Copeland began playing youth football aged six. When he was 12, he moved into the home of his coach, Trampas Miller, after the Miller family expressed concern about Copeland's living conditions. Copeland credits the Miller family for saving his life.

Copeland attended Escambia High School in Pensacola, Florida and came out as a four-star recruit. He committed to the University of Florida on February 7, 2018, during a nationally televised press conference that went viral because his mother walked out after Copeland made his selection. Betty Copeland, who was raised in Alabama, claims that she walked out because she wanted him to choose her hometown team at the University of Alabama and he changed his mind without telling her. It has been wrongly speculated that her disapproval was because of gang relations that Copeland maintained in Florida which has been vehemently denied by Copeland and his family.

==College career==
Copeland went to both University of Florida and University of Maryland, College Park.

(Stored data)
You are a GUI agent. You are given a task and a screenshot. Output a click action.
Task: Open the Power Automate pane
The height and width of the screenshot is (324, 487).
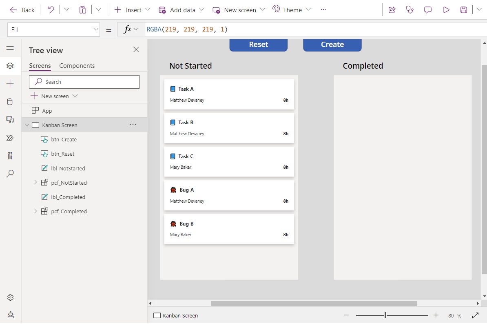[10, 138]
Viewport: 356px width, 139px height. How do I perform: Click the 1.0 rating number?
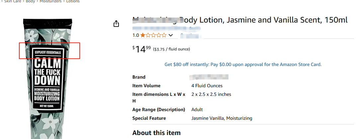click(136, 35)
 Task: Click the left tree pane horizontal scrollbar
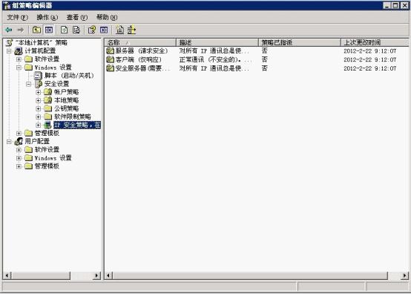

● **Aim of the exercise**: Duplicate the passage about Copeland's early football years from "Copeland attended Escambia" up to and including "and his family.". The material has no role here.

● **Result of the exercise**:
Copeland attended Escambia High School in Pensacola, Florida and came out as a four-star recruit. He committed to the University of Florida on February 7, 2018, during a nationally televised press conference that went viral because his mother walked out after Copeland made his selection. Betty Copeland, who was raised in Alabama, claims that she walked out because she wanted him to choose her hometown team at the University of Alabama and he changed his mind without telling her. It has been wrongly speculated that her disapproval was because of gang relations that Copeland maintained in Florida which has been vehemently denied by Copeland and his family.